Yvonne Todd / New Zealand b.1973 / Fleshtone (from ‘Cabin fever’ series) 1997 / Type C photograph on paper, ed. 1/3 / 25.4 x 20.3cm / Purchased 2007 through the Queensland Art Gallery Foundation Grant / Collection: Queensland Art Gallery | Gallery of Modern Art / © Yvonne Todd

Yvonne Todd
Fleshtone (from ‘Cabin fever’ series) 1997

Not Currently on Display

The ominous Fleshtone 1997 from the ‘Cabin fever’ series further explores a filmic sensibility in Yvonne Todd’s practice. In this photograph, she resists the smooth surfaces of made-up and Photoshopped skin, presenting a blemished female hand deliberately framed against wet bathroom tiles.

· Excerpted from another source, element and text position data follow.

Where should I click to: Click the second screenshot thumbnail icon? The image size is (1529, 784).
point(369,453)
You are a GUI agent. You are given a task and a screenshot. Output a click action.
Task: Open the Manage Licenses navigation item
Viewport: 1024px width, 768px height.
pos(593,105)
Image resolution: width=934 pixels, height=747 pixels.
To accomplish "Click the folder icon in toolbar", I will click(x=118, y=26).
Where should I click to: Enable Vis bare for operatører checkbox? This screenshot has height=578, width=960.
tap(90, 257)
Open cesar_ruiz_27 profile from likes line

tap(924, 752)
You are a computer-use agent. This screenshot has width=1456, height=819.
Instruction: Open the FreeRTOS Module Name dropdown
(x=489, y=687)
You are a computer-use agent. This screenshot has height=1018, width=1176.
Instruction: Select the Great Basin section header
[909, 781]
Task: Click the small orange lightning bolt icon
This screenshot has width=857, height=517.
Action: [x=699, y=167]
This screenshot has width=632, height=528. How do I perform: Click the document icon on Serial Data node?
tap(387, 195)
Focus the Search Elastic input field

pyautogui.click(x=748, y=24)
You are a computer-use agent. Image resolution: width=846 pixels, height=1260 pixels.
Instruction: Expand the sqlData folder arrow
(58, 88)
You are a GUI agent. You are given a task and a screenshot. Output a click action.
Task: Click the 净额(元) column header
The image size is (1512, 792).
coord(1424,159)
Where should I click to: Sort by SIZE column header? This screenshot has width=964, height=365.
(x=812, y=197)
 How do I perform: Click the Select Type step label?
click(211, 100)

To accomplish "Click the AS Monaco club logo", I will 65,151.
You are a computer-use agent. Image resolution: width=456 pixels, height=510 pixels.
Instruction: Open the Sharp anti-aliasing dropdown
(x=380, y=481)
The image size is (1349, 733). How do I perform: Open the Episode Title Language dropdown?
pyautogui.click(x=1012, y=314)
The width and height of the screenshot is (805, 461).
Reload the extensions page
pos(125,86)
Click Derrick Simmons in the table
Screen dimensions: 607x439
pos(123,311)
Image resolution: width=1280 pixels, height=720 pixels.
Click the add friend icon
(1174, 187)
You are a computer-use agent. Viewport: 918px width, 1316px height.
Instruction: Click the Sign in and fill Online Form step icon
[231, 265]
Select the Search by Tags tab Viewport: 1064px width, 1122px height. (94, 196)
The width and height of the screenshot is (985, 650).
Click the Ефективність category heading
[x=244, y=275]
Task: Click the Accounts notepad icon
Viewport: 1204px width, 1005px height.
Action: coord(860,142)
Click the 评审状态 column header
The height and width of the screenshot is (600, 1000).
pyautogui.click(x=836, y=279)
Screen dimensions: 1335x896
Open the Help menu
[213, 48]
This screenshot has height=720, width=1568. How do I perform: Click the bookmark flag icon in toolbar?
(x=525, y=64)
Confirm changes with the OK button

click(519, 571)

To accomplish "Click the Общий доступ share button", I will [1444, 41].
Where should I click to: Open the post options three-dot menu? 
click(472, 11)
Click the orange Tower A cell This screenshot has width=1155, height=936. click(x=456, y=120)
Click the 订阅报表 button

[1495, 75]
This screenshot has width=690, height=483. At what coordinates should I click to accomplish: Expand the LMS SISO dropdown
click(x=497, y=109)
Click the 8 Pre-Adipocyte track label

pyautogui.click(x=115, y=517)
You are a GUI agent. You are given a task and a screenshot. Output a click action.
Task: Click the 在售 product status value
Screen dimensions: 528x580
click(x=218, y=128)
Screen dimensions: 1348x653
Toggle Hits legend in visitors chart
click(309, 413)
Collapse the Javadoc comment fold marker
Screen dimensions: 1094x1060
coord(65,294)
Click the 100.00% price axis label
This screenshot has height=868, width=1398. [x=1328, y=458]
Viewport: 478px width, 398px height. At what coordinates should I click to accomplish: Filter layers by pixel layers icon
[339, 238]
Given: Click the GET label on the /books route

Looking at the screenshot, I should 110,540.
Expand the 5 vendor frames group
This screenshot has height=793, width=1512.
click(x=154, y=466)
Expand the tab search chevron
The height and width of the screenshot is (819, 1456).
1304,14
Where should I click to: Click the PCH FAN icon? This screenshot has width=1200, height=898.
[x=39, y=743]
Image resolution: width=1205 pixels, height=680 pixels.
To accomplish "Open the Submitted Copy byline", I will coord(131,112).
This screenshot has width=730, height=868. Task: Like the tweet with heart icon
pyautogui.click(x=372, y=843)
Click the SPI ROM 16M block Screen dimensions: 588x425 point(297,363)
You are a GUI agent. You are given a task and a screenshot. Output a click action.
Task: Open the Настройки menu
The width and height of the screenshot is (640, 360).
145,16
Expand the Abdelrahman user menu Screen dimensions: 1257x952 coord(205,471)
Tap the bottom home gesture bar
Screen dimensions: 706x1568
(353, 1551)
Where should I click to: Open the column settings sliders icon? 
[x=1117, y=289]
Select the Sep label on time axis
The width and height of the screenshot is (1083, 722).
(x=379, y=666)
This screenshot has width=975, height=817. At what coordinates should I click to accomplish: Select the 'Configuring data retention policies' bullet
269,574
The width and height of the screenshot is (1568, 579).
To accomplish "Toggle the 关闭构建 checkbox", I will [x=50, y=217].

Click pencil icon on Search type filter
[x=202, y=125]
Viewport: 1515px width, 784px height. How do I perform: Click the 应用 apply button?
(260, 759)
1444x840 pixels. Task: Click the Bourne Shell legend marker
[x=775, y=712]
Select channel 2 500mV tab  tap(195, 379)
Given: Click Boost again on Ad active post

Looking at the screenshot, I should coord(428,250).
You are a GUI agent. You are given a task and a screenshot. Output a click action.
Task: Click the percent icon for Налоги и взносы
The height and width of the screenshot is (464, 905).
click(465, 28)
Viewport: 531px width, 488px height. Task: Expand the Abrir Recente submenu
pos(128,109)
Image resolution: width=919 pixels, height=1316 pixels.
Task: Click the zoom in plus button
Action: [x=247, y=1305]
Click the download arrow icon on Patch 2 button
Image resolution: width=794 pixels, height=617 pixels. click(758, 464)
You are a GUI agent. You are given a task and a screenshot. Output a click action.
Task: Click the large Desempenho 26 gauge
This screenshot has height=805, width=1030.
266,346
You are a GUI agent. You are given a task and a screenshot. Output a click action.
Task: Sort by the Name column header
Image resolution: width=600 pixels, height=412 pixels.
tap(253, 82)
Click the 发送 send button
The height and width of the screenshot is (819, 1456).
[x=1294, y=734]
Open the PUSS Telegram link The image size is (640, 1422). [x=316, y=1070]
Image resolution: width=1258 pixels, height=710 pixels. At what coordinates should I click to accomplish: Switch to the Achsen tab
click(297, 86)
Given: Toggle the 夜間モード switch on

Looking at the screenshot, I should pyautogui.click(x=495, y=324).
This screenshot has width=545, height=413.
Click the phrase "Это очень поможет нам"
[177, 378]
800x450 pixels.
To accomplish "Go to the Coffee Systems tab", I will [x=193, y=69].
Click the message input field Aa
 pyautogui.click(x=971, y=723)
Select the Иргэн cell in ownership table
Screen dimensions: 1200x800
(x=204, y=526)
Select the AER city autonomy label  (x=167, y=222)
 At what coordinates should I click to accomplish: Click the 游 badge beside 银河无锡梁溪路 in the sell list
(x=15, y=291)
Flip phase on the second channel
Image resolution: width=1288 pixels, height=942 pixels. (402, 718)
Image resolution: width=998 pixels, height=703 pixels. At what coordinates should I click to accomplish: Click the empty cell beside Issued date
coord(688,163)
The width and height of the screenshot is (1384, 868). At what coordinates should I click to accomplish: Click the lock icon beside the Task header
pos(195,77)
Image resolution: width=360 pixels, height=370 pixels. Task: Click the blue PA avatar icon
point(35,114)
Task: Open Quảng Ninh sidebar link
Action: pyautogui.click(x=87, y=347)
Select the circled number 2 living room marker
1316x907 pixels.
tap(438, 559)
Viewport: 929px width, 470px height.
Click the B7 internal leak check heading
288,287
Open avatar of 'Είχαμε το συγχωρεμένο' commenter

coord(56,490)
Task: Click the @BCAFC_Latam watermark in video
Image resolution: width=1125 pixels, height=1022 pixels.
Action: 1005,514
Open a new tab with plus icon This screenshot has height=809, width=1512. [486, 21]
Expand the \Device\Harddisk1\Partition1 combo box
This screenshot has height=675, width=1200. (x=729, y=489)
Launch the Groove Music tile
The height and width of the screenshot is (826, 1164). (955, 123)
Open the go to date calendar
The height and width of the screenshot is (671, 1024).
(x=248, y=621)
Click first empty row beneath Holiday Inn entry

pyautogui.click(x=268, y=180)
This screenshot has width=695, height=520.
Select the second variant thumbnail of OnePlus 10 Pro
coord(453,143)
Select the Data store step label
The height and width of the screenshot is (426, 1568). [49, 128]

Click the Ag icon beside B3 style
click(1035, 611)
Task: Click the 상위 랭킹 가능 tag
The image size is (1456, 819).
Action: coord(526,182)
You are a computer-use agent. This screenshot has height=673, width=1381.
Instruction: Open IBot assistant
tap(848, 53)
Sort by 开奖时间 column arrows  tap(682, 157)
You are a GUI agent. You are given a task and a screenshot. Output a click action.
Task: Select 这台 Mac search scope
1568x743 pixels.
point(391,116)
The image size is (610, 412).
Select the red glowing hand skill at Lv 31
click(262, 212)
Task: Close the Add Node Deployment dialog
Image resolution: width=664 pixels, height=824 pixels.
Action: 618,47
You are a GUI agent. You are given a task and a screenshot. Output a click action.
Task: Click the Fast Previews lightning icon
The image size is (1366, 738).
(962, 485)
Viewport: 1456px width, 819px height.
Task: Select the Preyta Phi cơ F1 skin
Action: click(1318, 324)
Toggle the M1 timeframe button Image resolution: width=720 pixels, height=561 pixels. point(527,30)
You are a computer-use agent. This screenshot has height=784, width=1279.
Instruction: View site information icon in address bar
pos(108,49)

The work evokes the sinister viral infection overtaking the teenagers of Eli Roth’s 2002 horror flick Cabin Fever, while simultaneously suggesting the infamous shower scene from Alfred Hitchcock’s Psycho 1960. Todd is interested in achieving a controlled sense of suspense in her imagery and cites Hitchcock as an important reference. Like Hitchcock, Todd simplifies her photographic compositions, forcing her viewer to attend to the morbid detail beneath the shine of appearances.

Referencing aspects of popular culture through a kitsch and retro aesthetic, Yvonne Todd draws inspiration from the staged qualities of commercial studio portrait photography.

A sense of both eerie and compelling melodrama is created in Todd’s work through her use of props, such as wigs, false eyelashes, period dress and other accessories, which express her fascination with the artificial and unsettling aspects of the everyday, exploring the underbelly of beauty.